I think I was 8 & there was a group of us at the community arcade. I'd been playing fooze ball & was totally unaware of the plan brewing behind me. When we finished the game I was lead out outside & there was an equal number of boys & girls. Before I knew it straws were drawn & whichever 2 had the same length had to kiss in the center of a circle made by all of us. This is one of my first memories of anxiety so intense that my heart was racing, I was shaky, & I couldn't think straight/concentrate. My turn came & I walked into the centre of the circle opposite Candace. My anxiety had distracted me from noting what was done before me so I was clueless. I closed my eyes, leaned in & when I made contact I stuck my tongue out a bit. Before I knew it it was over, the next 2 were up & my guy friends were raving about how awesome it was meanwhile it took me ages to come down from that intense wave of anxiety. There was nothing romantic or special about it all. Really it was just foreshadowing of the fact that anxiety would be a major negative influence on my experiences with gals throughout my life


----------



## jsmith92 (Dec 30, 2013)

Canadian Brotha said:


> I think I was 8 & there was a group of us at the community arcade. I'd been playing fooze ball & was totally unaware of the plan brewing behind me. When we finished the game I was lead out outside & there was an equal number of boys & girls. Before I knew it straws were drawn & whichever 2 had the same length had to kiss in the center of a circle made by all of us. This is one of my first memories of anxiety so intense that my heart was racing, I was shaky, & I couldn't think straight/concentrate. My turn came & I walked into the centre of the circle opposite Candace. My anxiety had distracted me from noting what was done before me so I was clueless. I closed my eyes, leaned in & when I made contact I stuck my tongue out a bit. Before I knew it it was over, the next 2 were up & my guy friends were raving about how awesome it was meanwhile it took me ages to come down from that intense wave of anxiety. There was nothing romantic or special about it all. Really it was just foreshadowing of the fact that anxiety would be a major negative influence on my experiences with gals throughout my life


If that happened now to me that would be awesome.


----------



## ashleynoelle87 (Feb 22, 2014)

It was my 15th birthday and I was at a school dance with my new (and only) boyfriend and a few friends. We were hanging out away from everyone else and we just started kissing. It was pretty gross, and he tasted like Coca-Cola. He told me I was a good kisser, but who even knows when you're that young...


----------



## IntrovertedProcrastinator (Nov 18, 2014)

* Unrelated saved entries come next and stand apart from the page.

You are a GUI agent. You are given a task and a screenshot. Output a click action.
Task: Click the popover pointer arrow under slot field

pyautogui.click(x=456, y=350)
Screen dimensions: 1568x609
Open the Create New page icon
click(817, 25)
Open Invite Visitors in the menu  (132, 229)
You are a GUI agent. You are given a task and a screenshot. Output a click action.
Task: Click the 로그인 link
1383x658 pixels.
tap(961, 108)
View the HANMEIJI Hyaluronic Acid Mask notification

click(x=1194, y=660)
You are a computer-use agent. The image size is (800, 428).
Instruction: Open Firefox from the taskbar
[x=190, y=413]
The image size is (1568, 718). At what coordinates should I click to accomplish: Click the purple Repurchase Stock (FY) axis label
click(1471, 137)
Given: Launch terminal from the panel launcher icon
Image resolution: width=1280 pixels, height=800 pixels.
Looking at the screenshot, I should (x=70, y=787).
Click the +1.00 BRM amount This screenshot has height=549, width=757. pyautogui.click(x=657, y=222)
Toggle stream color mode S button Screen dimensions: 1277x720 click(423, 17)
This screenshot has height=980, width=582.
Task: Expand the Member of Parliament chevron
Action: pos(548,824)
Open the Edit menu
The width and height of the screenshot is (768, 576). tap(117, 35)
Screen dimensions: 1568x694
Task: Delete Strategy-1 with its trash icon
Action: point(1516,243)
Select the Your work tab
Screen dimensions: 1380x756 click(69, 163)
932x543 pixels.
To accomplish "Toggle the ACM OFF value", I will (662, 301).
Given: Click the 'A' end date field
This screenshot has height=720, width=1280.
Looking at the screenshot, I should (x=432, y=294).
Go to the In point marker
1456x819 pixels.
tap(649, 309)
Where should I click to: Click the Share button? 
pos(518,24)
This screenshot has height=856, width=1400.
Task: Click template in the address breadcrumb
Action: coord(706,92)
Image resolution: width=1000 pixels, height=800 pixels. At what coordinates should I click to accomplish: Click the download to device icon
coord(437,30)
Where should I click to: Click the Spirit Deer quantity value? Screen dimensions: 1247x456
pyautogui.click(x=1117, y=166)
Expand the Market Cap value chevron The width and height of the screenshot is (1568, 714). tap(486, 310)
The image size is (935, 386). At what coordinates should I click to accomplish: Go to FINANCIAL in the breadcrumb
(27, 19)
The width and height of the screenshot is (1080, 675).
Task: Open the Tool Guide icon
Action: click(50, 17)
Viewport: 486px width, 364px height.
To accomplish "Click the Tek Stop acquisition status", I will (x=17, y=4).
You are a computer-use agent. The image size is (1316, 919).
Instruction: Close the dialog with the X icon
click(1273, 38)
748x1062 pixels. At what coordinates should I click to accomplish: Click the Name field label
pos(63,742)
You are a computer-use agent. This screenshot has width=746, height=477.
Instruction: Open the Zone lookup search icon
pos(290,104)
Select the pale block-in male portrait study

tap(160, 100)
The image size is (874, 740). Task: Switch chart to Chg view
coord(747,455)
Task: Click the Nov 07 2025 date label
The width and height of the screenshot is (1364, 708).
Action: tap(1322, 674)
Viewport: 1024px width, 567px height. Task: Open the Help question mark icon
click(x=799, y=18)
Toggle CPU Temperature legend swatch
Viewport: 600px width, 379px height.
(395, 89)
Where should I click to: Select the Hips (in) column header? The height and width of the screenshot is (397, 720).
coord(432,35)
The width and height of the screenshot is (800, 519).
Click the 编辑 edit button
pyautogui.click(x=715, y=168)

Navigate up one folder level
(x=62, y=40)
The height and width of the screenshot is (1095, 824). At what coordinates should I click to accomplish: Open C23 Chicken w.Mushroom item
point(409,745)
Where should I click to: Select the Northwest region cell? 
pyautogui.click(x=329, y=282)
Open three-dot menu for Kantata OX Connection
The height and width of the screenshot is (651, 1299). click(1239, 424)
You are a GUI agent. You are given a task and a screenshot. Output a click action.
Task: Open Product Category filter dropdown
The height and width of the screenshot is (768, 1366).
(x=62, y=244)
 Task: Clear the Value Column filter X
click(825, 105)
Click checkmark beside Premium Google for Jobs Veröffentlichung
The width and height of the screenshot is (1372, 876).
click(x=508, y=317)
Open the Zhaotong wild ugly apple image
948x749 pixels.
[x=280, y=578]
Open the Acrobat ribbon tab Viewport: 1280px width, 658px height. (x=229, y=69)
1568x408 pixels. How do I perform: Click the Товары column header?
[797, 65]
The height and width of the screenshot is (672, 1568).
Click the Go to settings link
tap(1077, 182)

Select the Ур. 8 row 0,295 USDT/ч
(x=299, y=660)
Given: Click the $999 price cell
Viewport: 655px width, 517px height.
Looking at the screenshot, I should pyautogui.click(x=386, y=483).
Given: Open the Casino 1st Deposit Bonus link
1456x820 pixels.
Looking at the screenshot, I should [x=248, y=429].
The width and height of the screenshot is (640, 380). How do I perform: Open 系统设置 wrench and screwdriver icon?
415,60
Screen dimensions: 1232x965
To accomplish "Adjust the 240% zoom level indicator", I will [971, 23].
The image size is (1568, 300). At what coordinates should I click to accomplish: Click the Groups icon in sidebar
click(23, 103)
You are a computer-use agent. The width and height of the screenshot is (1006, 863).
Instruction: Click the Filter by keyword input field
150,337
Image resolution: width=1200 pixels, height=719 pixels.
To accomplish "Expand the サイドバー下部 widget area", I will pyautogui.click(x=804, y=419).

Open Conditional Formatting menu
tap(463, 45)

I was 18 and met a girl(first and only (ex-)girlfriend) on mIRC. We met in person after 6 months of texting and talking on the phone daily. We walked through a park, holding hands and then sat on a bench. She put her head on my lap after a while, which felt weird but helped me relax a bit more.

I ran my fingers through her hair, we were chatting, I kept thinking of kissing her but found stupid excuses not to(in my head) like waiting for the "right" moment. (sidenote: we had "jokingly" said that we'd kiss each other when we met in real life, so of course I slightly chickened out when it was time to act.)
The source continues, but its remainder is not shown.